A medida é vendida pelo governo como uma “solução criativa” para lidar com o represamento de atendimentos especializados, mas levanta questionamentos sobre a real capacidade do Estado de fiscalizar a qualidade desses serviços e garantir que a dívida seja paga com eficiência e não com promessas vagas.
A portaria foi anunciada nesta segunda-feira (28) pelo ministro da Saúde, Alexandre Padilha, com apoio da AGU e da Agência Nacional de Saúde Suplementar (ANS). Estima-se que, neste primeiro momento, R$ 750 milhões em dívidas com o SUS sejam convertidos em serviços, priorizando especialidades como ginecologia, cardiologia, oncologia, ortopedia, otorrinolaringologia e oftalmologia.
A partir de agosto pacientes do SUS poderão ser atendidos por planos de saúde
Plano de saúde vira parceiro do SUS
Segundo o governo, operadoras de planos de saúde com débitos de ressarcimento ao SUS poderão aderir ao programa via plataforma InvestSUS. A adesão depende de análise técnica da ANS e da Procuradoria-Geral Federal. Se os serviços prestados forem considerados compatíveis com as demandas da rede pública, a dívida será abatida por meio de atendimentos efetivos.
O que chama atenção é o tamanho da dívida em aberto: são bilhões acumulados ao longo dos anos que, na prática, nunca voltaram aos cofres públicos. Agora, o governo tenta usar esse passivo como moeda para destravar filas mesmo sem garantir que os atendimentos ocorrerão dentro de padrões de qualidade e sem desvio de finalidade.
Padilha tenta vender como revolução do SUS
“Estamos transformando dívidas que não conseguimos recuperar em cirurgias, exames e consultas”, afirmou o ministro Alexandre Padilha. Segundo ele, o novo modelo representa uma virada de chave no SUS. “É a primeira vez que essas dívidas podem ser transformadas diretamente em mais atendimentos.”

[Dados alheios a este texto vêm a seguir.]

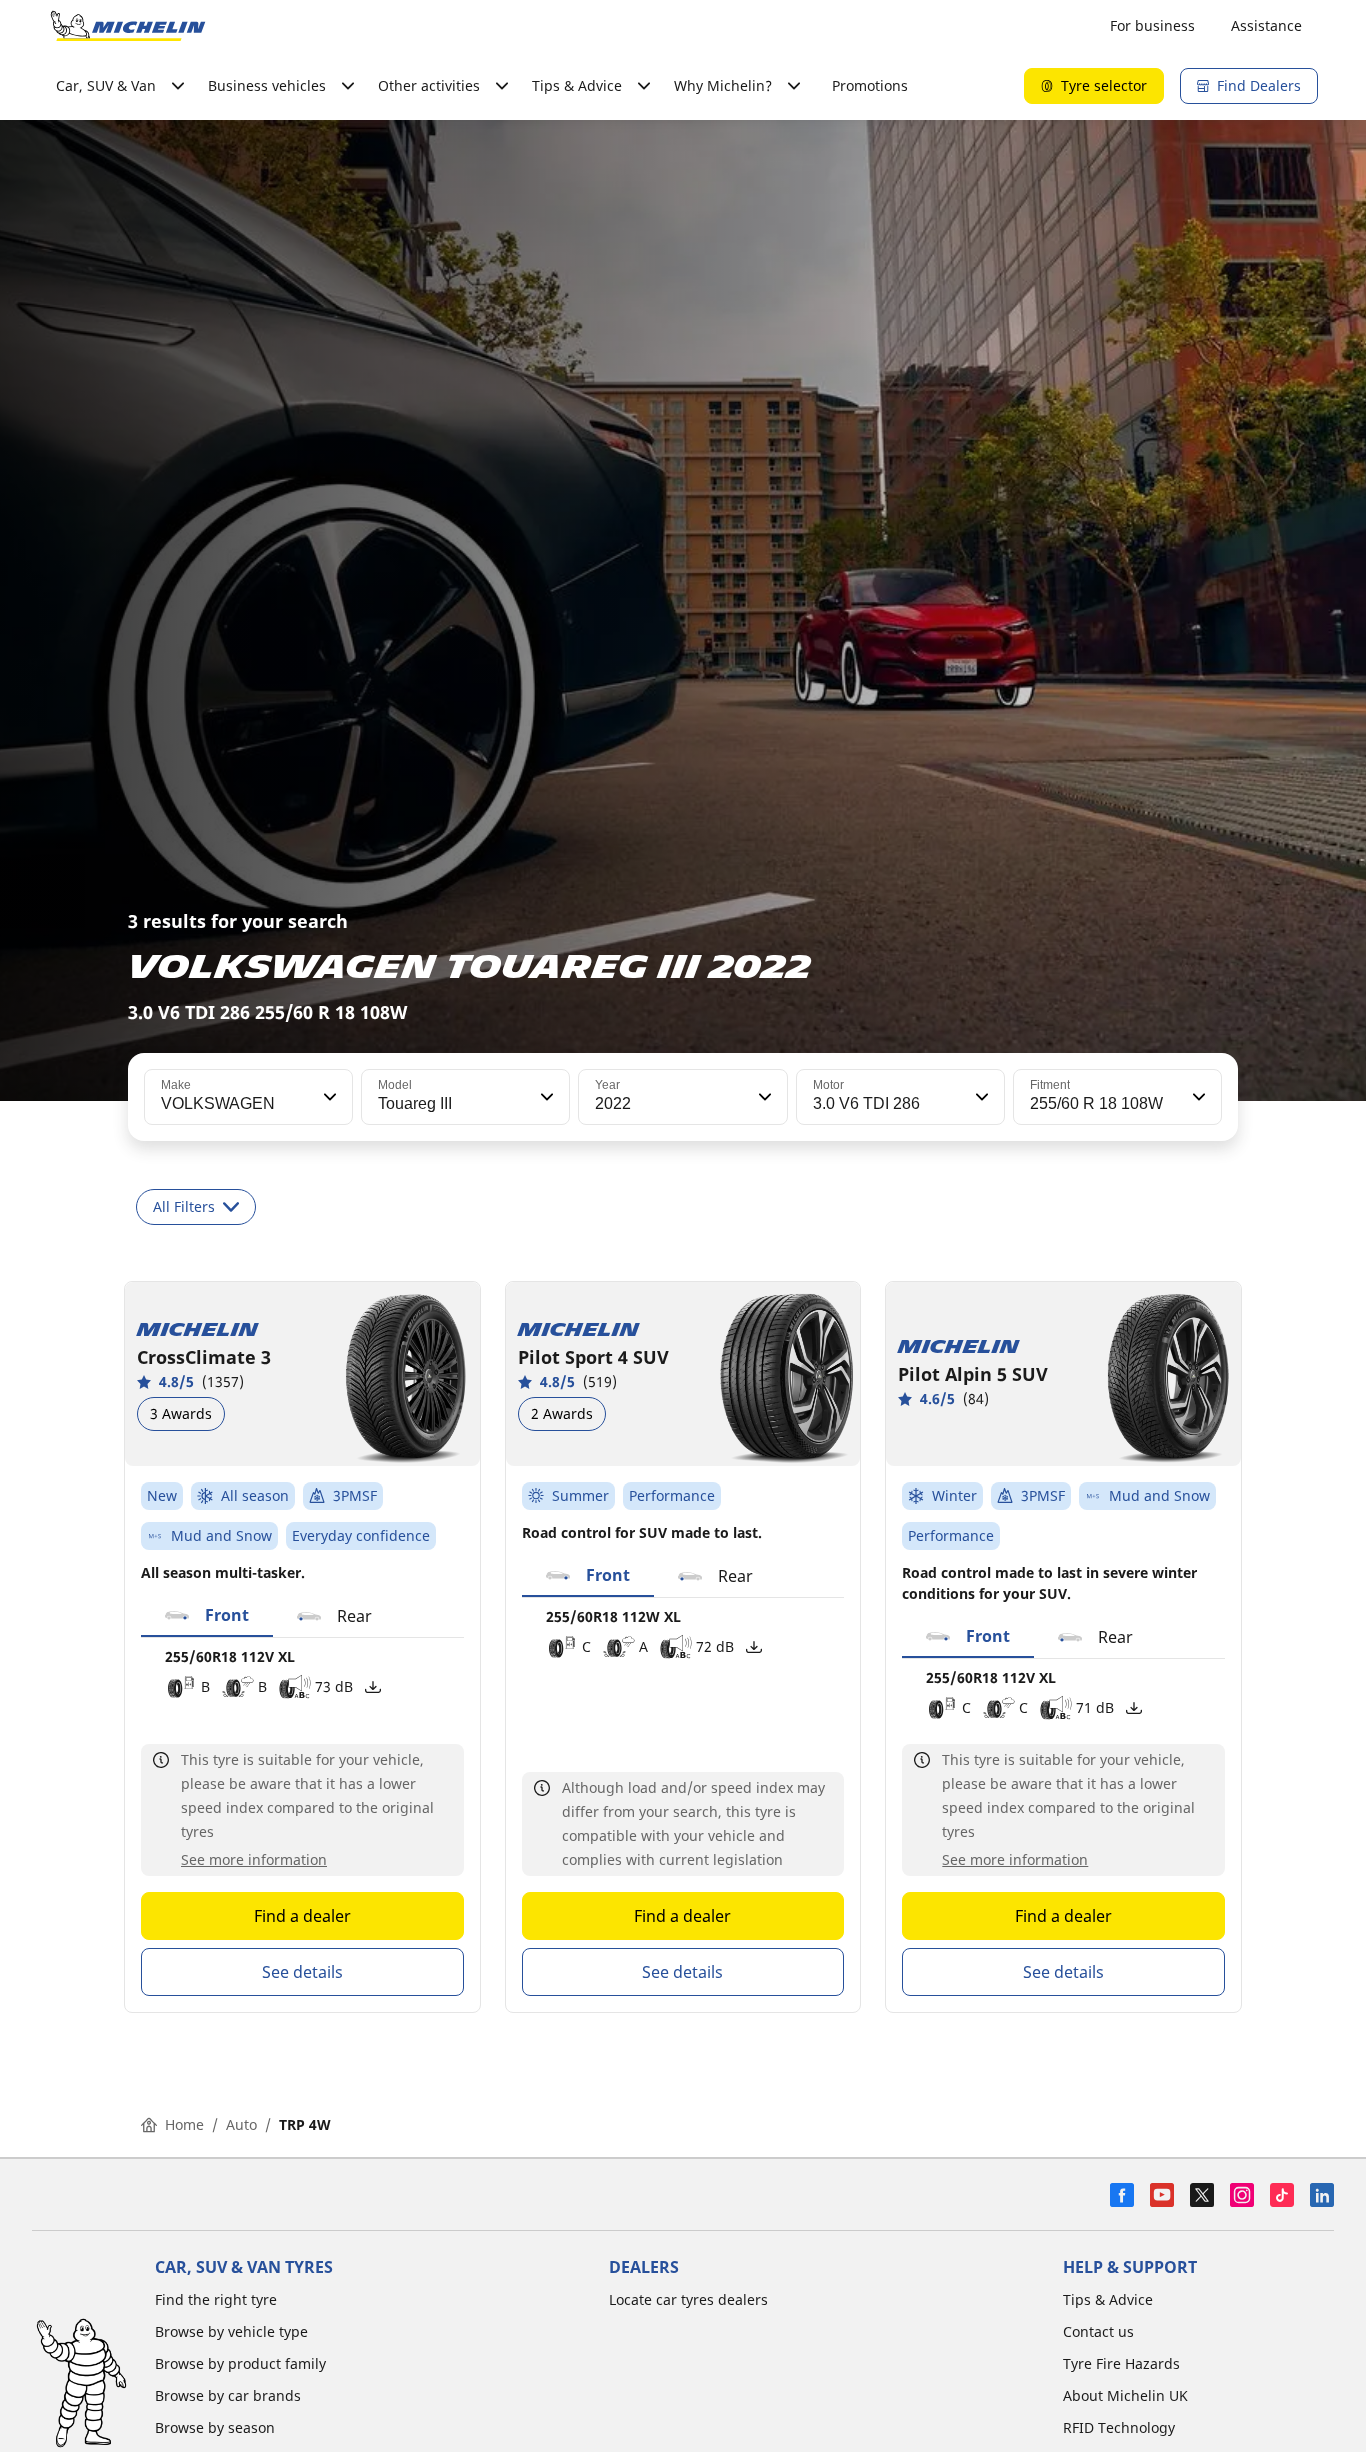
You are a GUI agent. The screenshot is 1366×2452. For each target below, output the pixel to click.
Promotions (870, 85)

A declaração, no entanto, omite um ponto crucial: o uso do Fundo Nacional de Saúde continua amarrado por regras fiscais. Ou seja, mesmo com a conversão da dívida, os serviços só chegarão ao cidadão se o governo conseguir operacionalizar, fiscalizar e garantir cumprimento. É uma aposta arriscada.
Brasil atrasado e a conta chega no paciente
A proposta vem em meio a uma crise silenciosa no sistema público. Segundo o Instituto de Estudos para Políticas de Saúde (IEPS), mais de 370 mil mortes por ano estão relacionadas ao atraso no diagnóstico de doenças não transmissíveis. O INCA mostra que o custo do tratamento do câncer aumenta 37% quando o diagnóstico é tardio. E, no caso do câncer de mama, o país ainda precisa ampliar em 60% a quantidade de biópsias.
A urgência é real. Mas a solução passa por uma estrutura que precisa funcionar sem os vícios do setor público. Se o programa virar apenas um jogo de planilhas sem resultado prático para o cidadão, será mais uma promessa com cara de propaganda.